REQUIRED ACTION
Whatever the records say, repeat them exactly as given.

DATA SUPPLIED: Begin

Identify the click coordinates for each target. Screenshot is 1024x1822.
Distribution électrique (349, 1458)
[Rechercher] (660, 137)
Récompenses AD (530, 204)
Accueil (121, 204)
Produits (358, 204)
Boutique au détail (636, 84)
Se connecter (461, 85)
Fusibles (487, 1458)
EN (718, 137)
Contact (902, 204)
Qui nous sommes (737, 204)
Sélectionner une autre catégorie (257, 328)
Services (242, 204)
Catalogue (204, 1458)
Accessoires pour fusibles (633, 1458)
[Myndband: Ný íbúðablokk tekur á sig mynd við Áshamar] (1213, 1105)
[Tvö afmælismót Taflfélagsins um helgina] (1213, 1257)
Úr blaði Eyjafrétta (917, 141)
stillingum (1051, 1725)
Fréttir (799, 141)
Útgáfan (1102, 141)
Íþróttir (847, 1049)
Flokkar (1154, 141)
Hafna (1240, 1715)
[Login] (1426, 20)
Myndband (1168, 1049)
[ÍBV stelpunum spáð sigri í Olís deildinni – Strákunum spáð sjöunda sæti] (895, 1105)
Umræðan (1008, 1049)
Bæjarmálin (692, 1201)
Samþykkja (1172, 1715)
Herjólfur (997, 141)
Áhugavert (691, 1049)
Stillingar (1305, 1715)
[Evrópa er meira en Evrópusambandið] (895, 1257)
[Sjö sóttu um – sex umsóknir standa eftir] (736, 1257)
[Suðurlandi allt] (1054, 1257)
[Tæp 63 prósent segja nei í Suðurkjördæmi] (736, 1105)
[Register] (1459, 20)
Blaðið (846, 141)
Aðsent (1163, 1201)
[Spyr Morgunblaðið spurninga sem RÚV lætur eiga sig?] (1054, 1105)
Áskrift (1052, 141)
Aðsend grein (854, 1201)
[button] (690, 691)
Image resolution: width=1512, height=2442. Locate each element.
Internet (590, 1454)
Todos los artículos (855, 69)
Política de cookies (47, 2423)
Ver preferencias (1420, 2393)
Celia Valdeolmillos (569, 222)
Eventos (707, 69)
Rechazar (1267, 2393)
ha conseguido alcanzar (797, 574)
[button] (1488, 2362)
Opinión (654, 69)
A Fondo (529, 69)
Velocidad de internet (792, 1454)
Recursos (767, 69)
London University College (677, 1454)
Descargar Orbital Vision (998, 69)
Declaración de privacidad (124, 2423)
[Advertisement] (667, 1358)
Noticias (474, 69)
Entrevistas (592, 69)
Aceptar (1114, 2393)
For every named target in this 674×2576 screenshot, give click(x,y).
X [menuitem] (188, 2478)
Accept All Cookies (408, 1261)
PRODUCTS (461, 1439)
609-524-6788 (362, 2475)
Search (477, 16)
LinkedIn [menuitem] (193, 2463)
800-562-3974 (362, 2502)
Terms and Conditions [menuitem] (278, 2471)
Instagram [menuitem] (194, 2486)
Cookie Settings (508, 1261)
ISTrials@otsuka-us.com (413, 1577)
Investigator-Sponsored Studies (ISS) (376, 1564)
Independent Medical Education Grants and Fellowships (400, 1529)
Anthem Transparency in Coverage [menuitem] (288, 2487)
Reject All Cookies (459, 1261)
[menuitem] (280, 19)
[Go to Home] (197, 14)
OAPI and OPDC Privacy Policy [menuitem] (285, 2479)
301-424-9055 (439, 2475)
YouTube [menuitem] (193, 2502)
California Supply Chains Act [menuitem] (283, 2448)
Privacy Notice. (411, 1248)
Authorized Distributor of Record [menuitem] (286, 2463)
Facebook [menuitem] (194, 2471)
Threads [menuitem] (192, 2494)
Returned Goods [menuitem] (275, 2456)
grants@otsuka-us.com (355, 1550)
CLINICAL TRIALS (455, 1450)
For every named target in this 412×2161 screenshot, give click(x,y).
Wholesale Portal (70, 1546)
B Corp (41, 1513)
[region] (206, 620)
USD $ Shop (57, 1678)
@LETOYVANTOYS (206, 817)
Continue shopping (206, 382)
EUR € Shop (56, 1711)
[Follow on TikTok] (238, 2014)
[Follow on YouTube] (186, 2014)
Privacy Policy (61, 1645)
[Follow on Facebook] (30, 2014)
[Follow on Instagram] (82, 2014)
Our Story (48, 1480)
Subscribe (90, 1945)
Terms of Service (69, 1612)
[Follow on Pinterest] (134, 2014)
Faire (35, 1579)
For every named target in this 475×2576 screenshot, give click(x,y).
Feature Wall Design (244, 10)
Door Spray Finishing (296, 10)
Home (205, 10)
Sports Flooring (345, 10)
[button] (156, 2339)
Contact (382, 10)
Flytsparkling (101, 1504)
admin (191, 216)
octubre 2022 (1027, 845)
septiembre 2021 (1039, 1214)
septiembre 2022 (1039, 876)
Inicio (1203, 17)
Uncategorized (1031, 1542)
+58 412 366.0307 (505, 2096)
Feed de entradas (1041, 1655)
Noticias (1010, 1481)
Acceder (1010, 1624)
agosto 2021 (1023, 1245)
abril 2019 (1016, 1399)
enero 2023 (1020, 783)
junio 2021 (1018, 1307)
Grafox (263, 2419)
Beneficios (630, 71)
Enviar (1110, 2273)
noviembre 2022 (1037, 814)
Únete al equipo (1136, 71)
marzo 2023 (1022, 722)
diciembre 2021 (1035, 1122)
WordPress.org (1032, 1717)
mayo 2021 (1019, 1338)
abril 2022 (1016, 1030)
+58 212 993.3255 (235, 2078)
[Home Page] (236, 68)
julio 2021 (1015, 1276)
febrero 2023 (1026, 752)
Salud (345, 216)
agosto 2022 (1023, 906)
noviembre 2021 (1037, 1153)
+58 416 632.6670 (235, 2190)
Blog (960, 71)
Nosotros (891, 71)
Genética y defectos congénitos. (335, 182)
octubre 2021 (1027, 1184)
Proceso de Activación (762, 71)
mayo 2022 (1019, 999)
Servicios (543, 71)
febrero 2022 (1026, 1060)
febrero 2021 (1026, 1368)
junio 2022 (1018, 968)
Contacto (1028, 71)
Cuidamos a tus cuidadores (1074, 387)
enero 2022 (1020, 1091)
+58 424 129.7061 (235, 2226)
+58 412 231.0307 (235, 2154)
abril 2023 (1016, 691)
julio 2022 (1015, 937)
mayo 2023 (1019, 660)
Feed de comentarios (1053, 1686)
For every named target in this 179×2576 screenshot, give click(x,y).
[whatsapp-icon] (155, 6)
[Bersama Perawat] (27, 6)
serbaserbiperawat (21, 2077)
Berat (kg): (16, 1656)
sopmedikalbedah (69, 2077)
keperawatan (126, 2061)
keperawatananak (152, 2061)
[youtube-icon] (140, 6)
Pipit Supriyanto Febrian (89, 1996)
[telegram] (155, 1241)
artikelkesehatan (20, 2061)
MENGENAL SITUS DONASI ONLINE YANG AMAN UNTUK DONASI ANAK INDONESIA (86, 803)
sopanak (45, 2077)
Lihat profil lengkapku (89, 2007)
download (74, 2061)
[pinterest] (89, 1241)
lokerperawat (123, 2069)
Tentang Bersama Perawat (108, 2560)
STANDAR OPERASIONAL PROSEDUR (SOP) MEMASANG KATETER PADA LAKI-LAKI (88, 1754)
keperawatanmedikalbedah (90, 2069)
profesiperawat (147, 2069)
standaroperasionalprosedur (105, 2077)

DATA SUPPLIED: End

FINISHED EXERCISE
Identify the click coordinates for each target. Screenshot is 1024x1822.
Distribution électrique (349, 1458)
[Rechercher] (660, 137)
Récompenses AD (530, 204)
Accueil (121, 204)
Produits (358, 204)
Boutique au détail (636, 84)
Se connecter (461, 85)
Fusibles (487, 1458)
EN (718, 137)
Contact (902, 204)
Qui nous sommes (737, 204)
Sélectionner une autre catégorie (257, 328)
Services (242, 204)
Catalogue (204, 1458)
Accessoires pour fusibles (633, 1458)
[Myndband: Ný íbúðablokk tekur á sig mynd við Áshamar] (1213, 1105)
[Tvö afmælismót Taflfélagsins um helgina] (1213, 1257)
Úr blaði Eyjafrétta (917, 141)
stillingum (1051, 1725)
Fréttir (799, 141)
Útgáfan (1102, 141)
Íþróttir (847, 1049)
Flokkar (1154, 141)
Hafna (1240, 1715)
[Login] (1426, 20)
Myndband (1168, 1049)
[ÍBV stelpunum spáð sigri í Olís deildinni – Strákunum spáð sjöunda sæti] (895, 1105)
Umræðan (1008, 1049)
Bæjarmálin (692, 1201)
Samþykkja (1172, 1715)
Herjólfur (997, 141)
Áhugavert (691, 1049)
Stillingar (1305, 1715)
[Evrópa er meira en Evrópusambandið] (895, 1257)
[Sjö sóttu um – sex umsóknir standa eftir] (736, 1257)
[Suðurlandi allt] (1054, 1257)
[Tæp 63 prósent segja nei í Suðurkjördæmi] (736, 1105)
[Register] (1459, 20)
Blaðið (846, 141)
Aðsent (1163, 1201)
[Spyr Morgunblaðið spurninga sem RÚV lætur eiga sig?] (1054, 1105)
Áskrift (1052, 141)
Aðsend grein (854, 1201)
[button] (690, 691)
Image resolution: width=1512, height=2442. Locate each element.
Internet (590, 1454)
Todos los artículos (855, 69)
Política de cookies (47, 2423)
Ver preferencias (1420, 2393)
Celia Valdeolmillos (569, 222)
Eventos (707, 69)
Rechazar (1267, 2393)
ha conseguido alcanzar (797, 574)
[button] (1488, 2362)
Opinión (654, 69)
A Fondo (529, 69)
Velocidad de internet (792, 1454)
Recursos (767, 69)
London University College (677, 1454)
Descargar Orbital Vision (998, 69)
Declaración de privacidad (124, 2423)
[Advertisement] (667, 1358)
Noticias (474, 69)
Entrevistas (592, 69)
Aceptar (1114, 2393)
For every named target in this 674×2576 screenshot, give click(x,y).
X [menuitem] (188, 2478)
Accept All Cookies (408, 1261)
PRODUCTS (461, 1439)
609-524-6788 (362, 2475)
Search (477, 16)
LinkedIn [menuitem] (193, 2463)
800-562-3974 (362, 2502)
Terms and Conditions [menuitem] (278, 2471)
Instagram [menuitem] (194, 2486)
Cookie Settings (508, 1261)
ISTrials@otsuka-us.com (413, 1577)
Investigator-Sponsored Studies (ISS) (376, 1564)
Independent Medical Education Grants and Fellowships (400, 1529)
Anthem Transparency in Coverage [menuitem] (288, 2487)
Reject All Cookies (459, 1261)
[menuitem] (280, 19)
[Go to Home] (197, 14)
OAPI and OPDC Privacy Policy [menuitem] (285, 2479)
301-424-9055 (439, 2475)
YouTube [menuitem] (193, 2502)
California Supply Chains Act [menuitem] (283, 2448)
Privacy Notice. (411, 1248)
Authorized Distributor of Record [menuitem] (286, 2463)
Facebook [menuitem] (194, 2471)
Threads [menuitem] (192, 2494)
Returned Goods [menuitem] (275, 2456)
grants@otsuka-us.com (355, 1550)
CLINICAL TRIALS (455, 1450)
For every named target in this 412×2161 screenshot, give click(x,y).
Wholesale Portal (70, 1546)
B Corp (41, 1513)
[region] (206, 620)
USD $ Shop (57, 1678)
@LETOYVANTOYS (206, 817)
Continue shopping (206, 382)
EUR € Shop (56, 1711)
[Follow on TikTok] (238, 2014)
[Follow on YouTube] (186, 2014)
Privacy Policy (61, 1645)
[Follow on Facebook] (30, 2014)
[Follow on Instagram] (82, 2014)
Our Story (48, 1480)
Subscribe (90, 1945)
Terms of Service (69, 1612)
[Follow on Pinterest] (134, 2014)
Faire (35, 1579)
For every named target in this 475×2576 screenshot, give click(x,y).
Feature Wall Design (244, 10)
Door Spray Finishing (296, 10)
Home (205, 10)
Sports Flooring (345, 10)
[button] (156, 2339)
Contact (382, 10)
Flytsparkling (101, 1504)
admin (191, 216)
octubre 2022 (1027, 845)
septiembre 2021 (1039, 1214)
septiembre 2022 (1039, 876)
Inicio (1203, 17)
Uncategorized (1031, 1542)
+58 412 366.0307 (505, 2096)
Feed de entradas (1041, 1655)
Noticias (1010, 1481)
Acceder (1010, 1624)
agosto 2021 (1023, 1245)
abril 2019 (1016, 1399)
enero 2023 (1020, 783)
junio 2021 (1018, 1307)
Grafox (263, 2419)
Beneficios (630, 71)
Enviar (1110, 2273)
noviembre 2022 (1037, 814)
Únete al equipo (1136, 71)
marzo 2023 (1022, 722)
diciembre 2021 (1035, 1122)
WordPress.org (1032, 1717)
mayo 2021 (1019, 1338)
abril 2022 (1016, 1030)
+58 212 993.3255 (235, 2078)
[Home Page] (236, 68)
julio 2021 (1015, 1276)
febrero 2023 (1026, 752)
Salud (345, 216)
agosto 2022 (1023, 906)
noviembre 2021 (1037, 1153)
+58 416 632.6670 (235, 2190)
Blog (960, 71)
Nosotros (891, 71)
Genética y defectos congénitos. (335, 182)
octubre 2021 (1027, 1184)
Proceso de Activación (762, 71)
mayo 2022 (1019, 999)
Servicios (543, 71)
febrero 2022 (1026, 1060)
febrero 2021 (1026, 1368)
junio 2022 (1018, 968)
Contacto (1028, 71)
Cuidamos a tus cuidadores (1074, 387)
enero 2022 (1020, 1091)
+58 424 129.7061 (235, 2226)
+58 412 231.0307 (235, 2154)
abril 2023 (1016, 691)
julio 2022 (1015, 937)
mayo 2023 (1019, 660)
Feed de comentarios (1053, 1686)
For every named target in this 179×2576 screenshot, give click(x,y).
[whatsapp-icon] (155, 6)
[Bersama Perawat] (27, 6)
serbaserbiperawat (21, 2077)
Berat (kg): (16, 1656)
sopmedikalbedah (69, 2077)
keperawatan (126, 2061)
keperawatananak (152, 2061)
[youtube-icon] (140, 6)
Pipit Supriyanto Febrian (89, 1996)
[telegram] (155, 1241)
artikelkesehatan (20, 2061)
MENGENAL SITUS DONASI ONLINE YANG AMAN UNTUK DONASI ANAK INDONESIA (86, 803)
sopanak (45, 2077)
Lihat profil lengkapku (89, 2007)
download (74, 2061)
[pinterest] (89, 1241)
lokerperawat (123, 2069)
Tentang Bersama Perawat (108, 2560)
STANDAR OPERASIONAL PROSEDUR (SOP) MEMASANG KATETER PADA LAKI-LAKI (88, 1754)
keperawatanmedikalbedah (90, 2069)
profesiperawat (147, 2069)
standaroperasionalprosedur (105, 2077)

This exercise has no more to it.